*EXERCISE PROMPT:*
Output exactly the lines below from the one containing "Expand the address bar history dropdown" to the last line, both included. Omit pictures.

*THE DATA:*

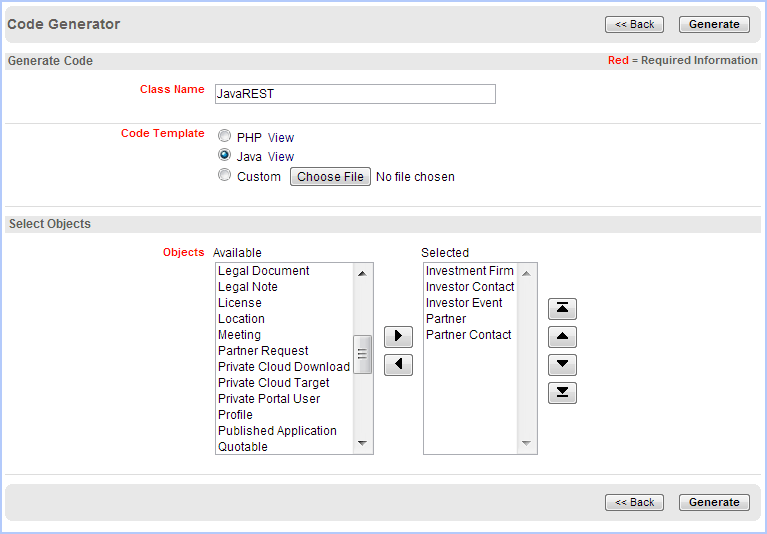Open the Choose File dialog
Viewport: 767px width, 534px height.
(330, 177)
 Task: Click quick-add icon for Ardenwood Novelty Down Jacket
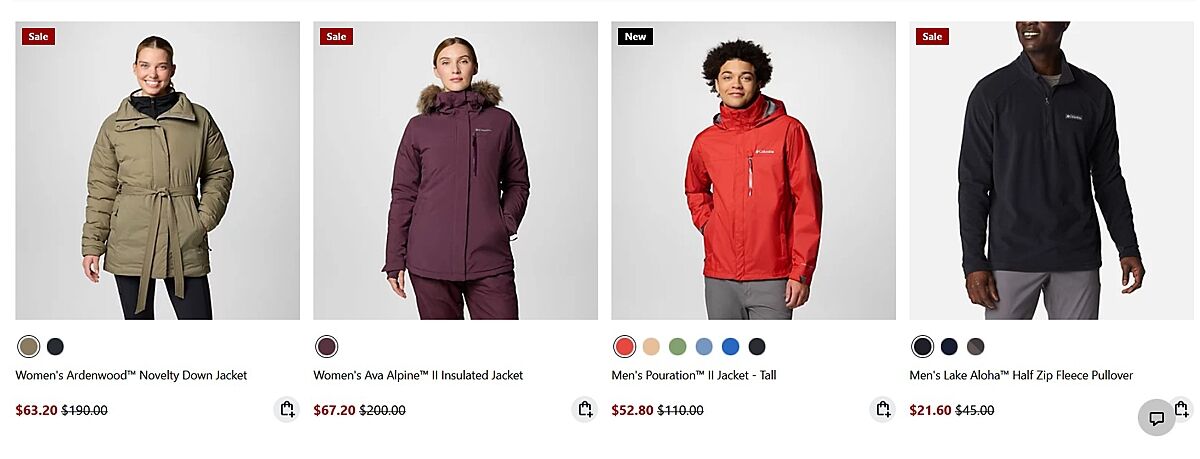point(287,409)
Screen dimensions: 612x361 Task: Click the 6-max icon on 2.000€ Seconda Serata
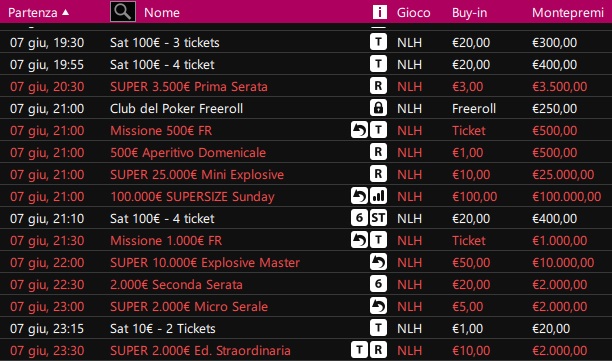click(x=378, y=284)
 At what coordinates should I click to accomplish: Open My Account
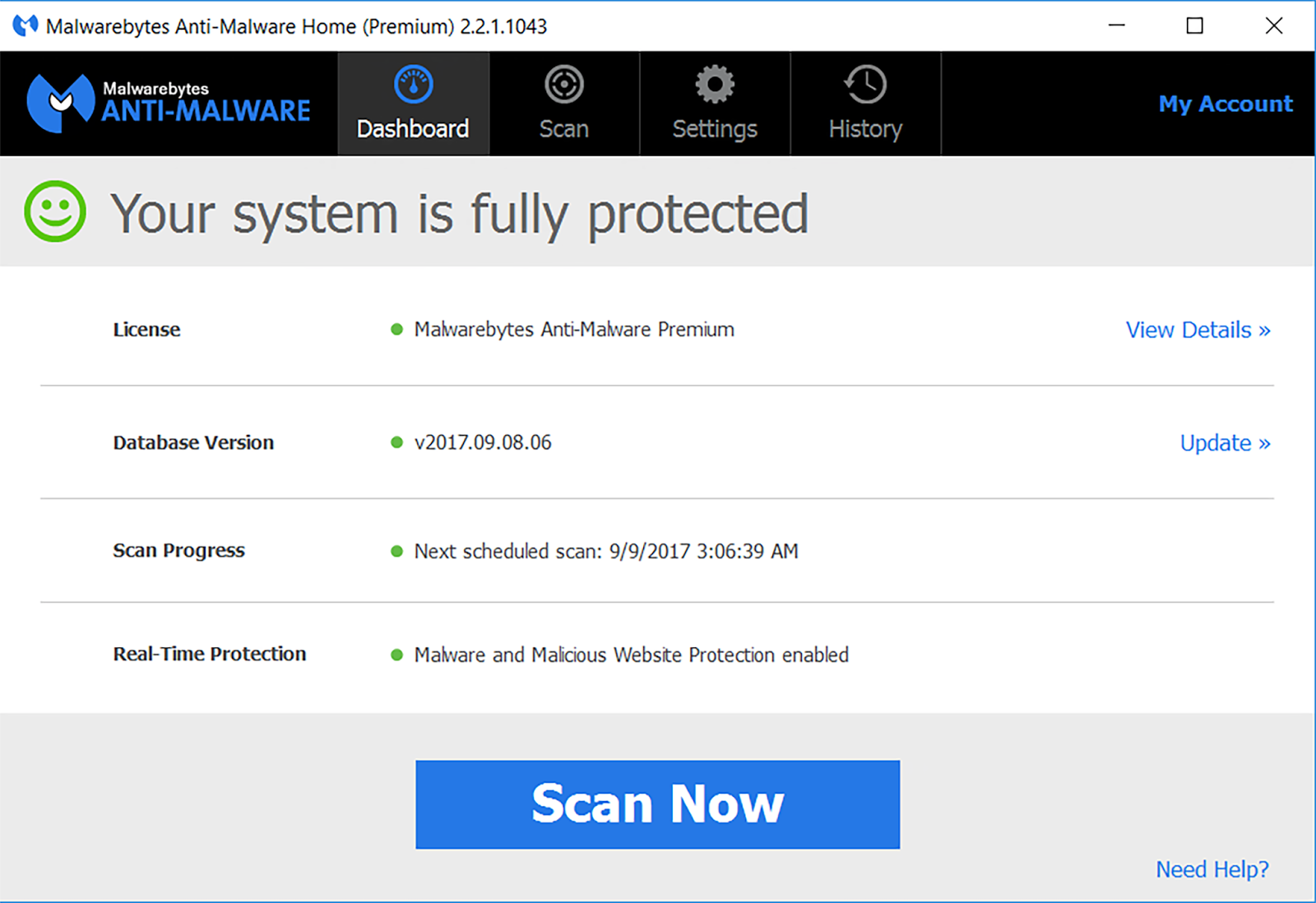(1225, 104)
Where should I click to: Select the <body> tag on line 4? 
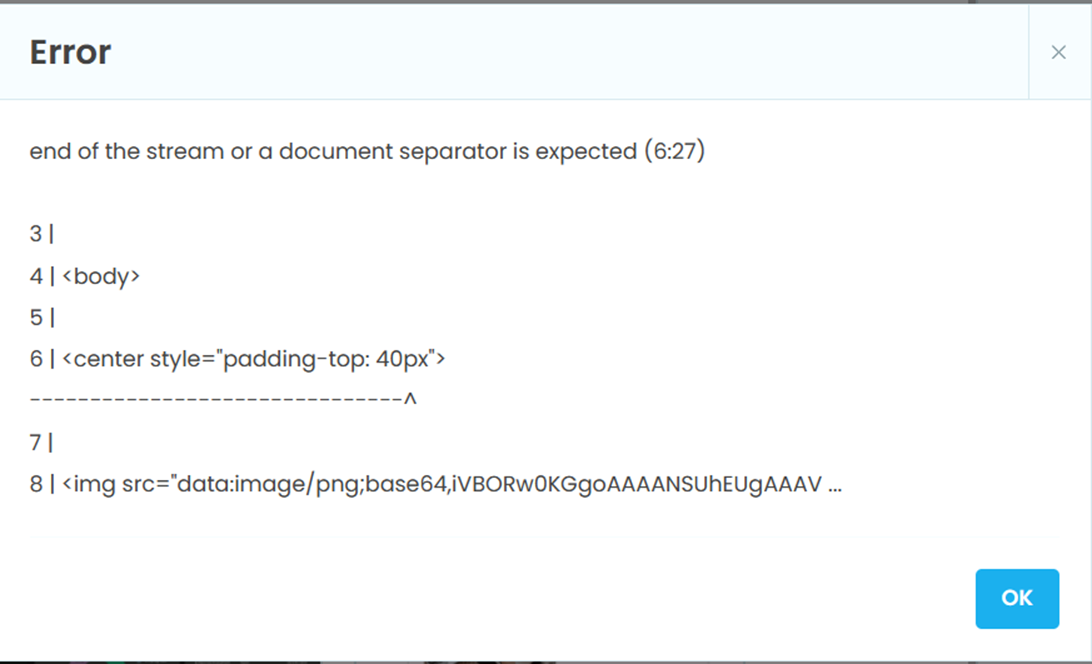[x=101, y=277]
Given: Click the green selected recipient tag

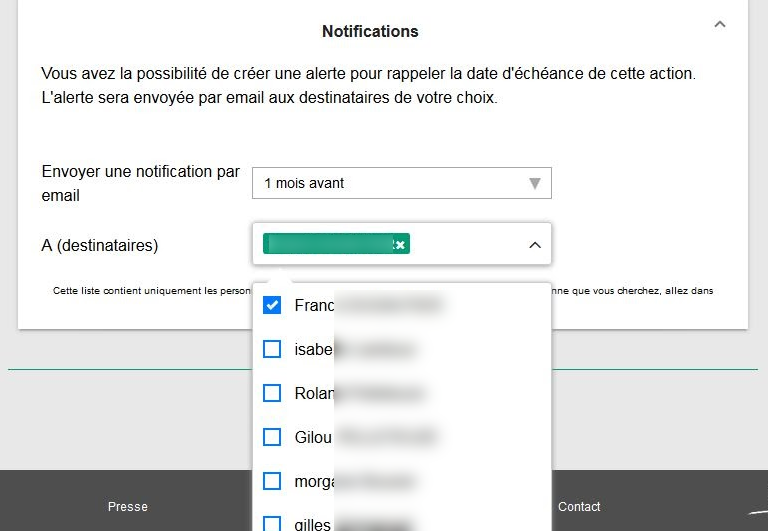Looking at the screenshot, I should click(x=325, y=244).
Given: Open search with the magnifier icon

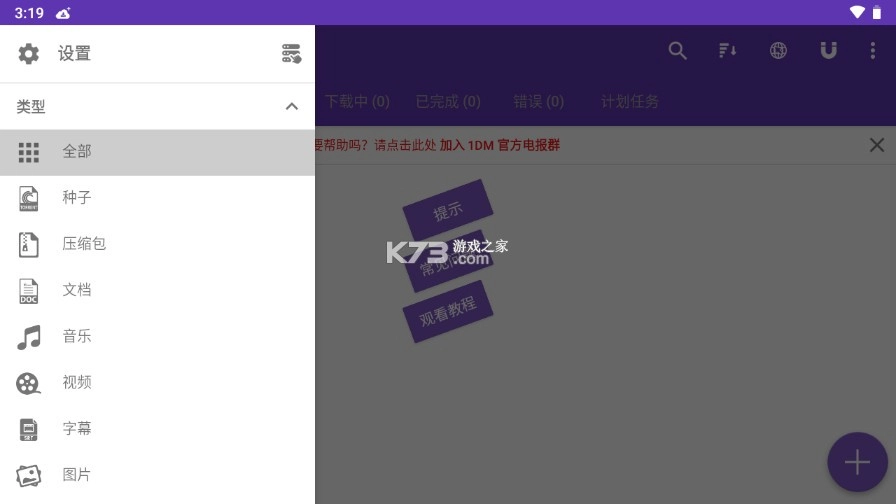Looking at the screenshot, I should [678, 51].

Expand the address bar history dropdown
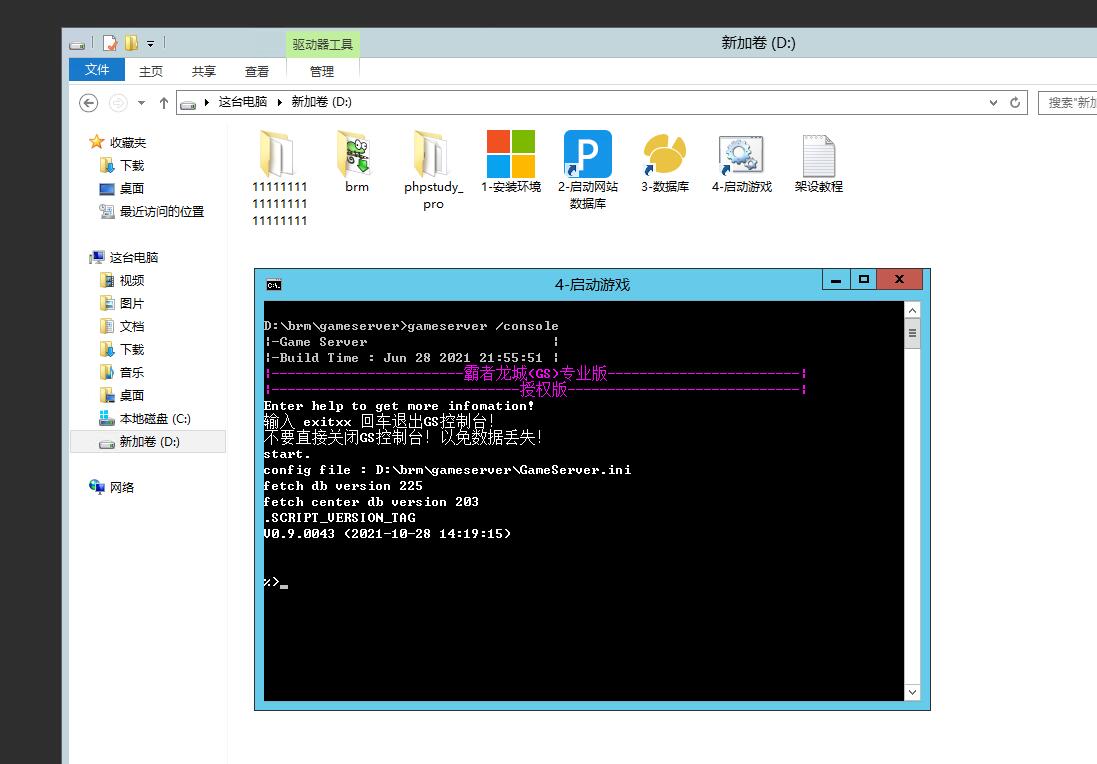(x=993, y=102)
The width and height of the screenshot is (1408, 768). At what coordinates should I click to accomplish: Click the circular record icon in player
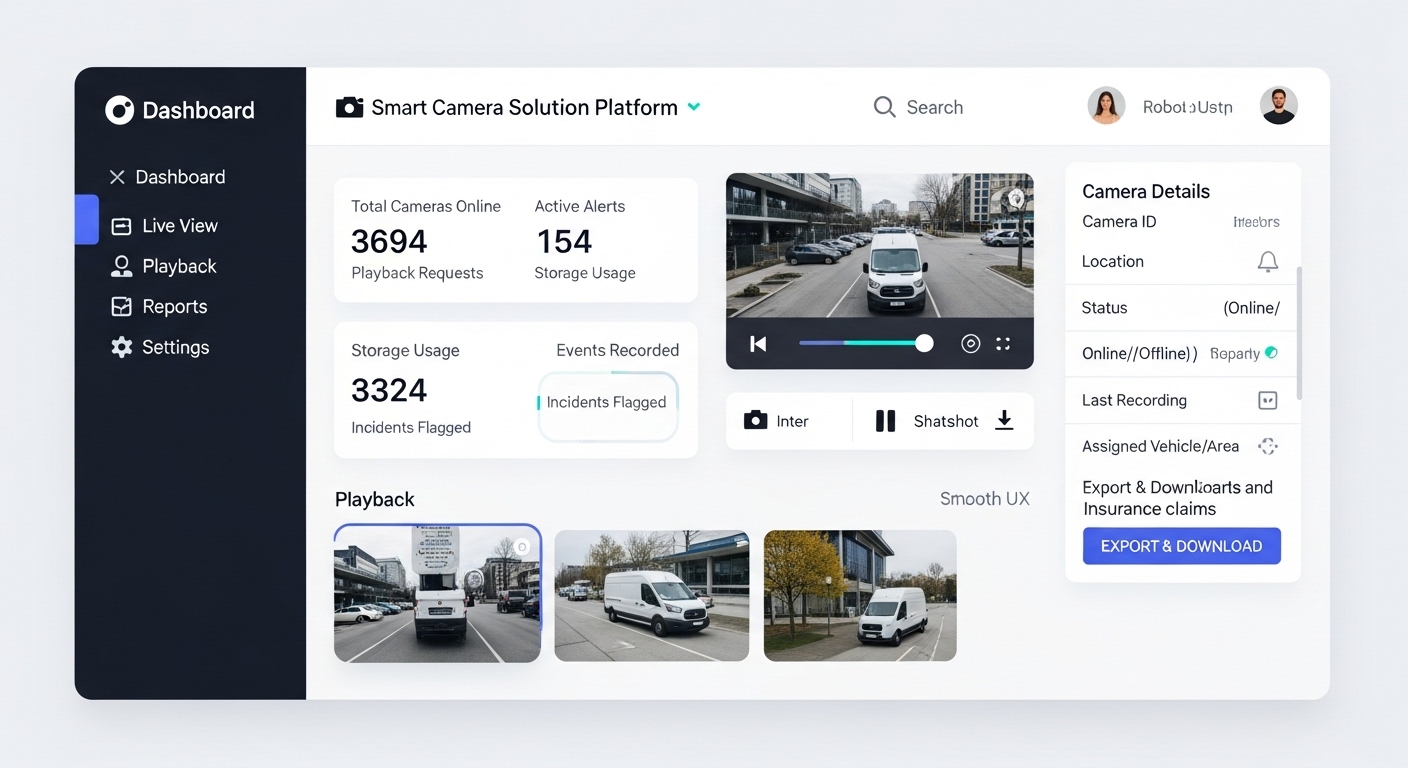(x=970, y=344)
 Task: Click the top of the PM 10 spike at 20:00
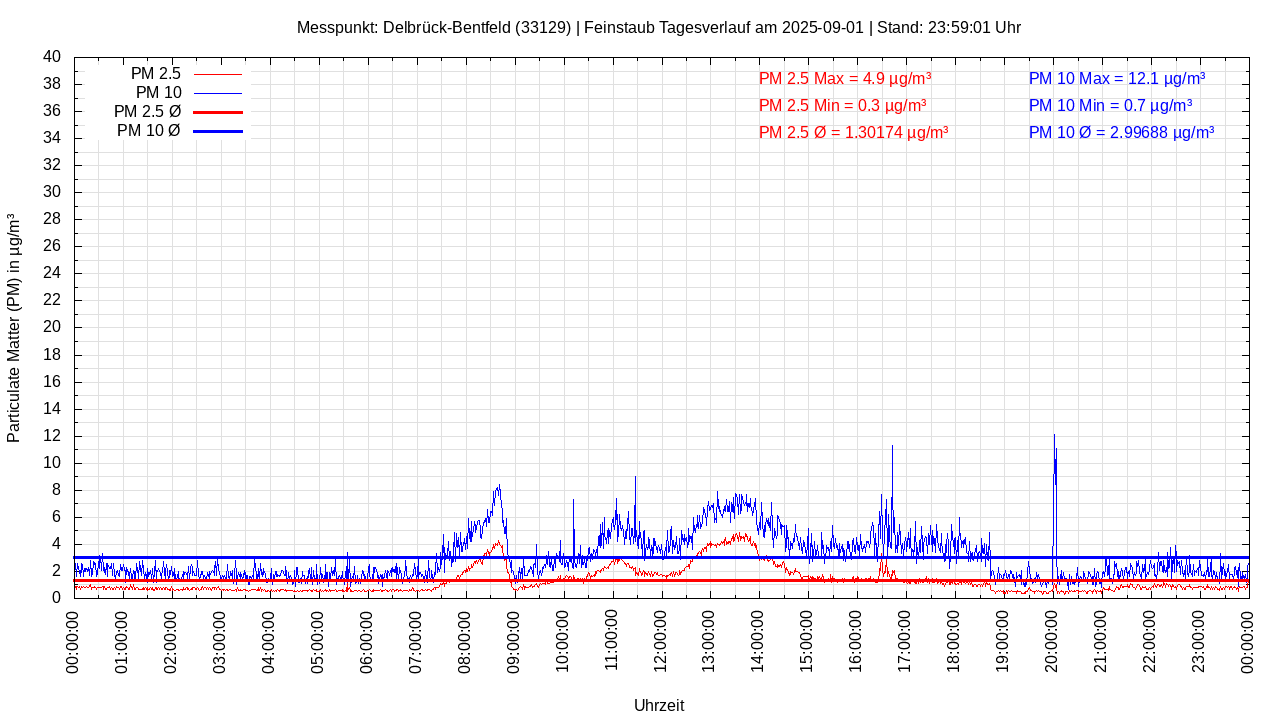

*EXERCISE SOLUTION:*
Expand the address bar history dropdown
(x=993, y=102)
The width and height of the screenshot is (1408, 768). At what coordinates should I click to accomplish: Click the circular record icon in player
(x=970, y=344)
 Task: Click the top of the PM 10 spike at 20:00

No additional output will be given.